*** Opening DOCUMENT SEGMENT ***

Secret millionaire stuns with allocation of fortune after his death

An Iowa millionaire who amassed a secret fortune over his lifetime surprised 33 local teenagers after his death by covering the entire cost of their college tuitions.

Dale Schroeder, a carpenter from Des Moines who grew up poor and never married or had children, lived a simple, "blue-collar, lunch pail" life, his friend and attorney, Steve Nielsen, told KCCI.

"Went to work every day. Worked really hard. Was frugal. Like a lot of Iowans," Nielsen told the station. "He had church jeans and work jeans."

Unbeknownst to many, Schroeder had saved up quite an impressive sum of cash over his 67 years working at Moehl Millwork, Inc., a wholesale distributor based in Ankeny, Iowa — and he went to Nielsen with special plans for his fortune before his death, in 2005.

"He said, 'I never got the opportunity to go to college. So, I'd like to help kids go to college,'" Nielsen recalled. "He wanted to help kids that were like him, that probably would have an opportunity to go to college but for his gift."

"Finally, I was curious and I said, 'How much are we talking about, Dale?' And he said, 'Oh, just shy of $3 million.' I nearly fell out of my chair."

In total, Schroeder was able to send 33 young adults to college before his funds ran out, many of them like Kira Conard, a top high school student from Winterset, Iowa, who grew up in a single-parent household and could not afford to take the next step in her education.

Conard said her life was forever changed one day when she got a phone call informing her she was on the receiving end of Schroeder's generosity.

"I broke down into tears immediately," she told KCCI.

Conard and the other 32 young adults whose tuitions were covered by Schroeder — some now doctors, teachers and therapists —  have dubbed themselves "Dale's kids," and gather periodically to honor his legacy.

According to Nielsen, there was just one thing Schroeder wanted in return for his generosity.

"All we ask is that you pay it forward," Nielsen said. "You can't pay it back, because Dale is gone, but you can remember him and you can emulate him."

*** Closing DOCUMENT SEGMENT ***
*** Opening DATA PROVIDED ***

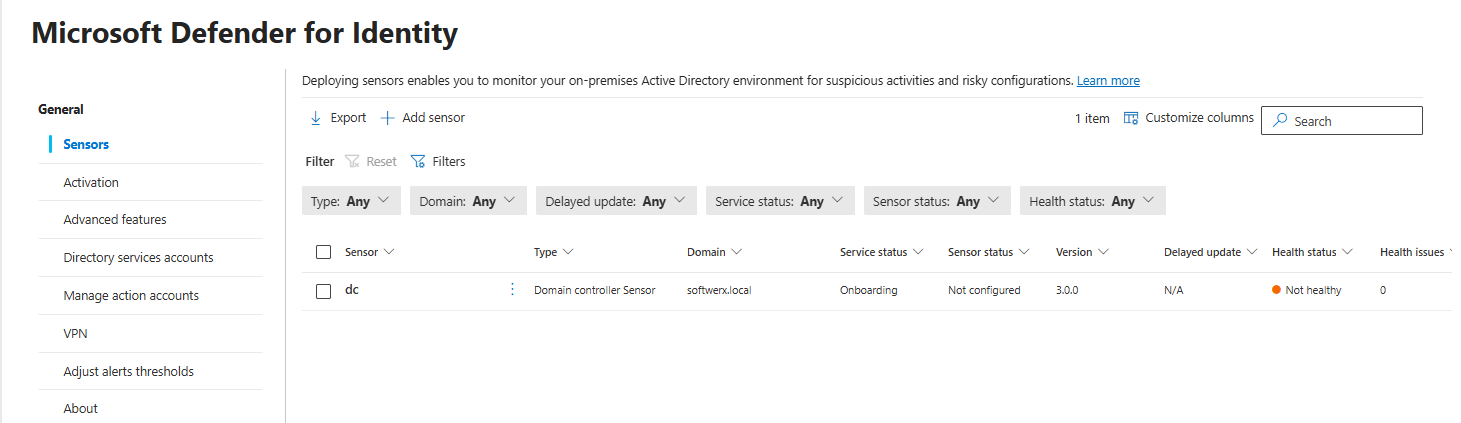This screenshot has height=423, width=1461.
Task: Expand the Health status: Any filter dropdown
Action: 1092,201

*** Closing DATA PROVIDED ***
*** Opening DATA PROVIDED ***

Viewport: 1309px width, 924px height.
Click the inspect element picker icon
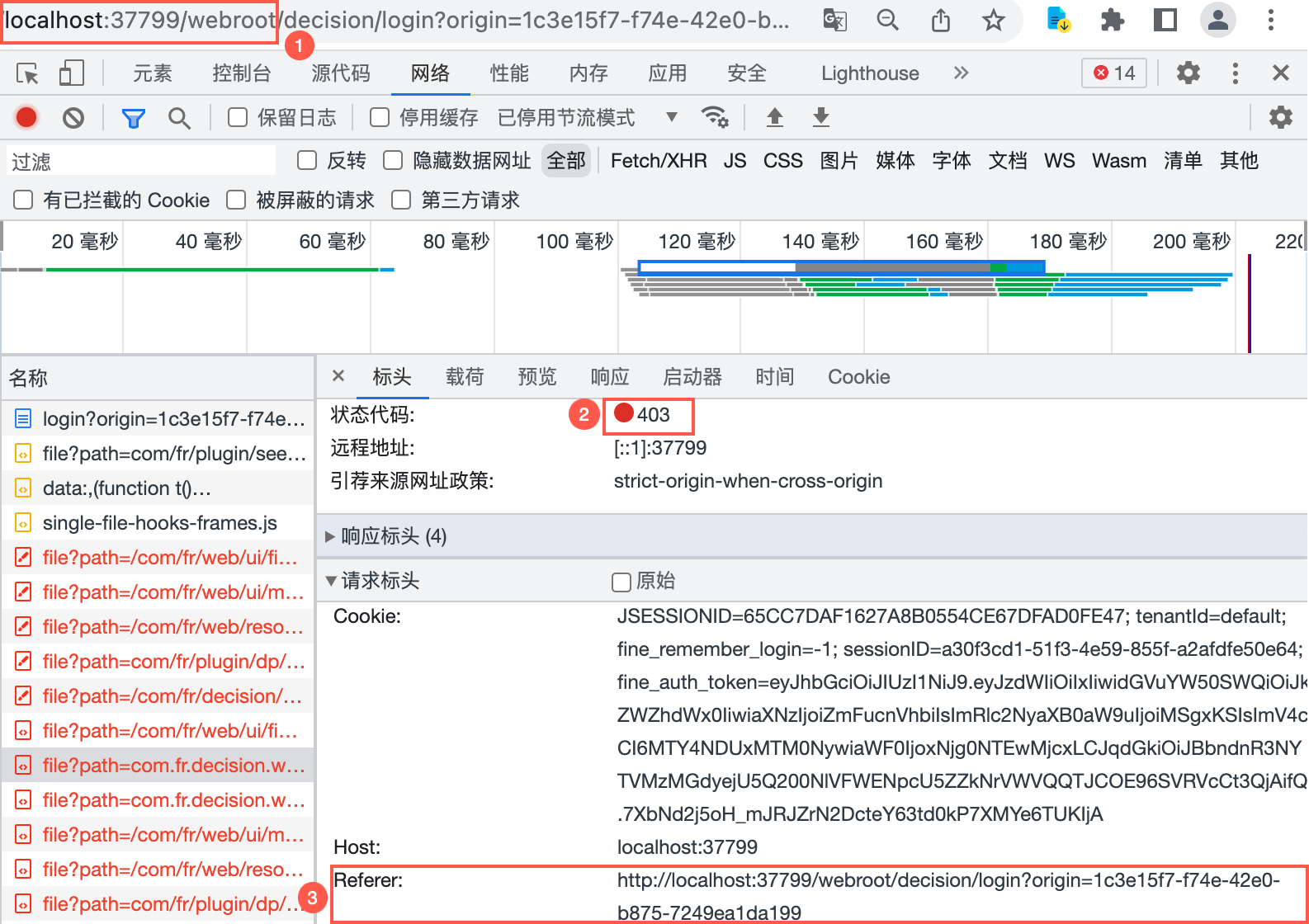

*** Closing DATA PROVIDED ***
*** Opening DATA PROVIDED ***

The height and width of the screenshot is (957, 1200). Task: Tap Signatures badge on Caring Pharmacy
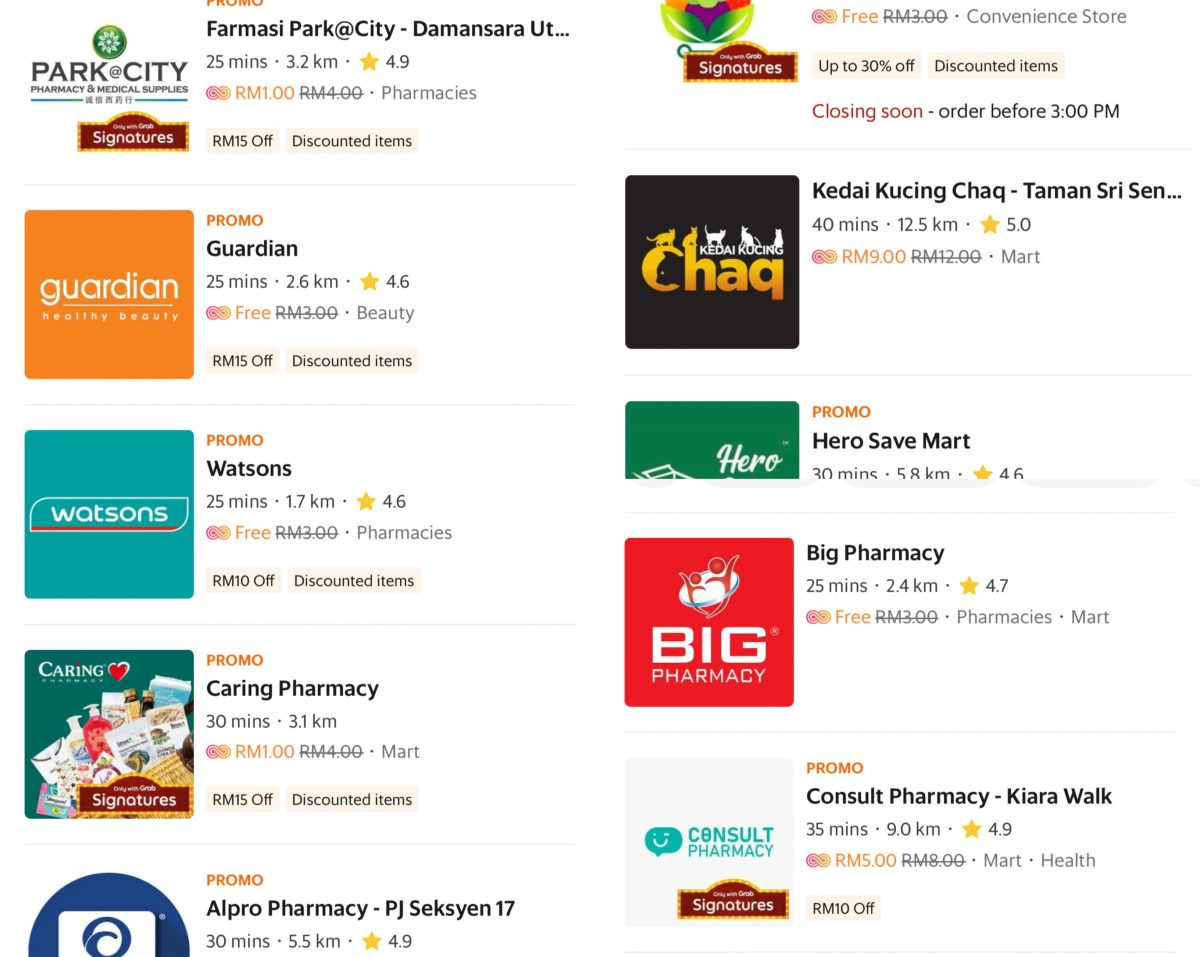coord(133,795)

*** Closing DATA PROVIDED ***

EXERCISE INSTRUCTIONS
Revise the passage of the article about the secret millionaire that begins with "An Iowa millionaire" and ends with "their college tuitions.", changing "teenagers" to "students". The article and the material are unrelated to each other.

ANSWER BOX
An Iowa millionaire who amassed a secret fortune over his lifetime surprised 33 local students after his death by covering the entire cost of their college tuitions.